[GIVEN TEXT — start]

Is John McCain the new Doug Flutie?
McCain's move to suspend his campaign and his call to postpone the debate can be criticized, mocked, derided and chastised as a ploy to shake things up. To, as we referenced last night, change the conversation.
Things were not going well for the Republican candidate. Poll numbers - down. Jaws of life couldn't extract McCain's campaign manager from the Fannie Mae and Freddie Mac mess. Sarah Palin was pulling off the greatest impersonation ever of Dick Cheney in an undisclosed location and the press wasn't happy about it.
A political campaign has constant sea changes, but this week was a Titanic for McCain. A simple rearranging of the chairs on the deck wasn't going to work. He had to bail out. But he had to bail out in a way that didn't look like he was bailing out. Even though to many it completely looks like he's bailing out.
On the surface
Sure, McCain's rationale sounds good. He couches the decision well.
"Americans across our country lament the fact that partisan divisions in Washington have prevented us from addressing our national challenges," McCain said in a press conference. "Now is our chance to come together to prove that Washington is once again capable of leading this country."

[GIVEN TEXT — finish]

QUESTIONS TO ANSWER>
1 – According to the McCain commentary, whom was Sarah Palin impersonating?
2 – Decide whether each statement agrees with the McCain commentary, and quote the deciding words for each. (a) McCain called for the debate to be postponed. (b) The commentary calls this week a Titanic for McCain. (c) A simple rearranging of the chairs on the deck was going to work.
The lines after this point are not required for any task.

[DATA SEGMENT — start]

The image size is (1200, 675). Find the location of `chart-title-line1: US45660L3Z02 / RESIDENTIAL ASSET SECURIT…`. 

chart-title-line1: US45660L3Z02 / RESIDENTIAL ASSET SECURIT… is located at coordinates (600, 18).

[DATA SEGMENT — finish]

ANSWERS BY ITEM>
1 – Dick Cheney, in an undisclosed location.

2 –
(a) Yes: "his call to postpone the debate"
(b) Yes: "this week was a Titanic for McCain"
(c) No: "A simple rearranging of the chairs on the deck wasn't going to work."